> Task requirements:
Copy every line from the one that holds "Collapse the Interaktionen section" to the end of the records below, exactly and with nothing else, but without any pictures.

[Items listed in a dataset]
▼

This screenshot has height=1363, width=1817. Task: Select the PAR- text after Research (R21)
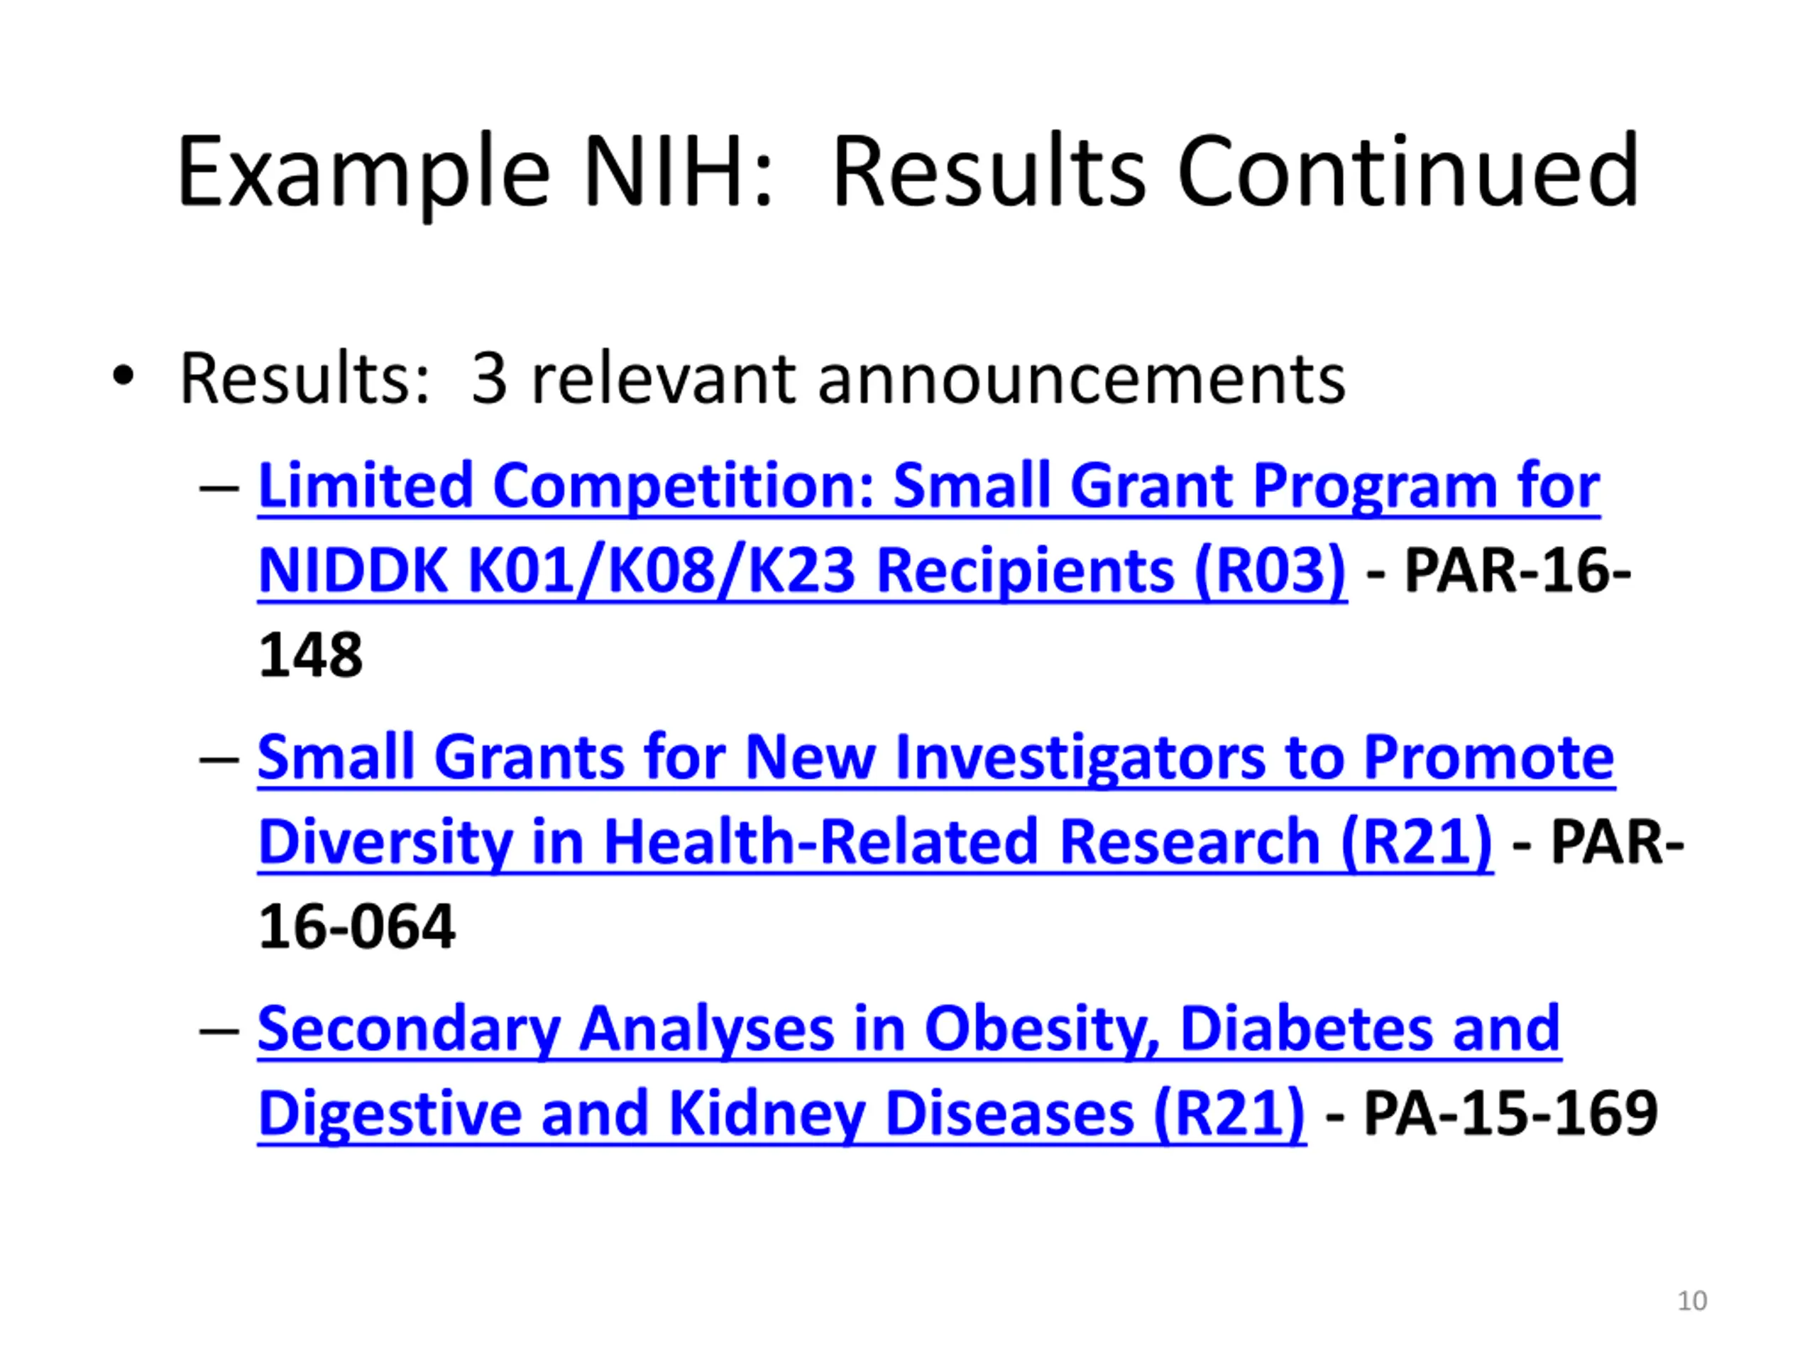coord(1617,842)
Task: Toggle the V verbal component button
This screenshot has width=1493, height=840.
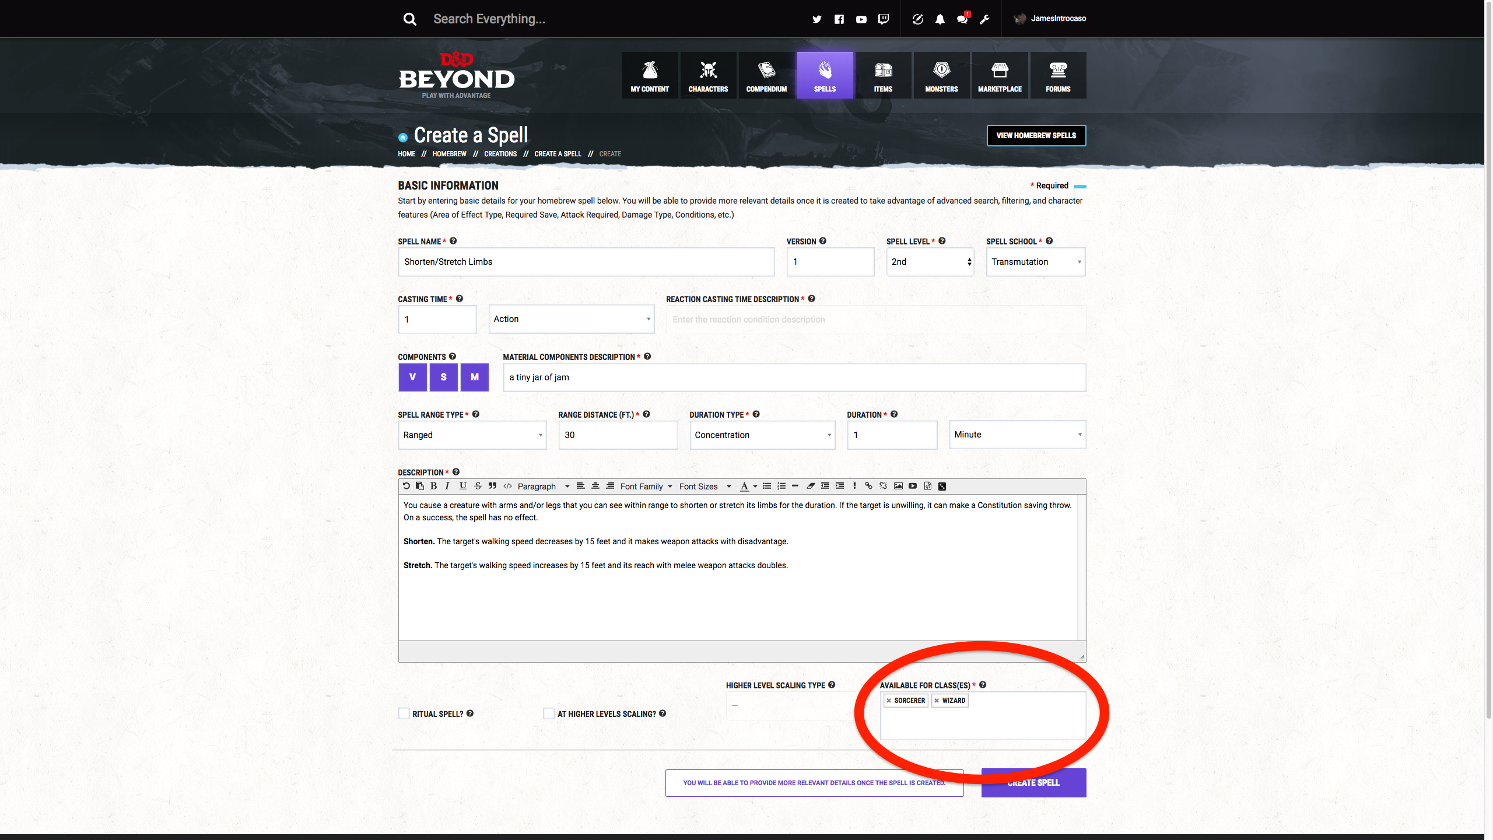Action: point(412,376)
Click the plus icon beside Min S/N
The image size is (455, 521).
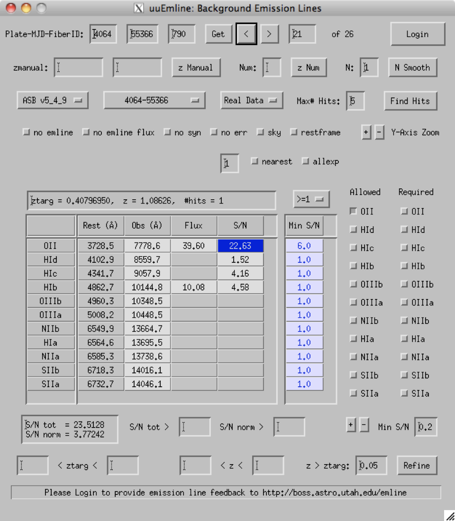pyautogui.click(x=351, y=425)
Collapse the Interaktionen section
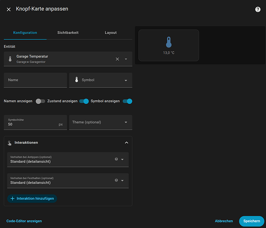 coord(126,143)
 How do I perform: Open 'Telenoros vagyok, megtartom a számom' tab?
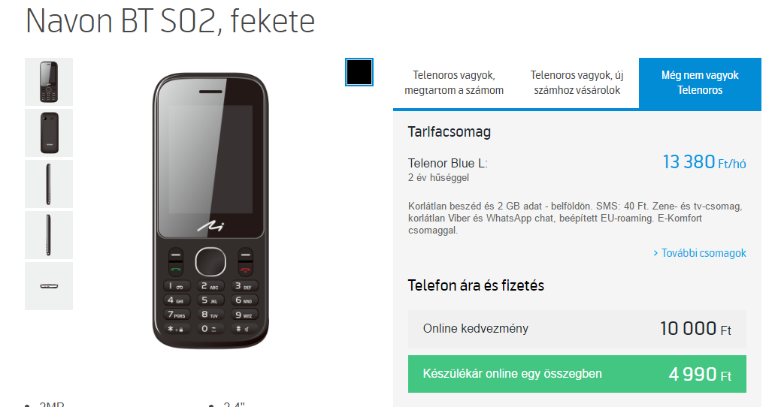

▲

> Finished task:
Collapse the Interaktionen section
 coord(126,143)
 How do I perform: Open 'Telenoros vagyok, megtartom a számom' tab?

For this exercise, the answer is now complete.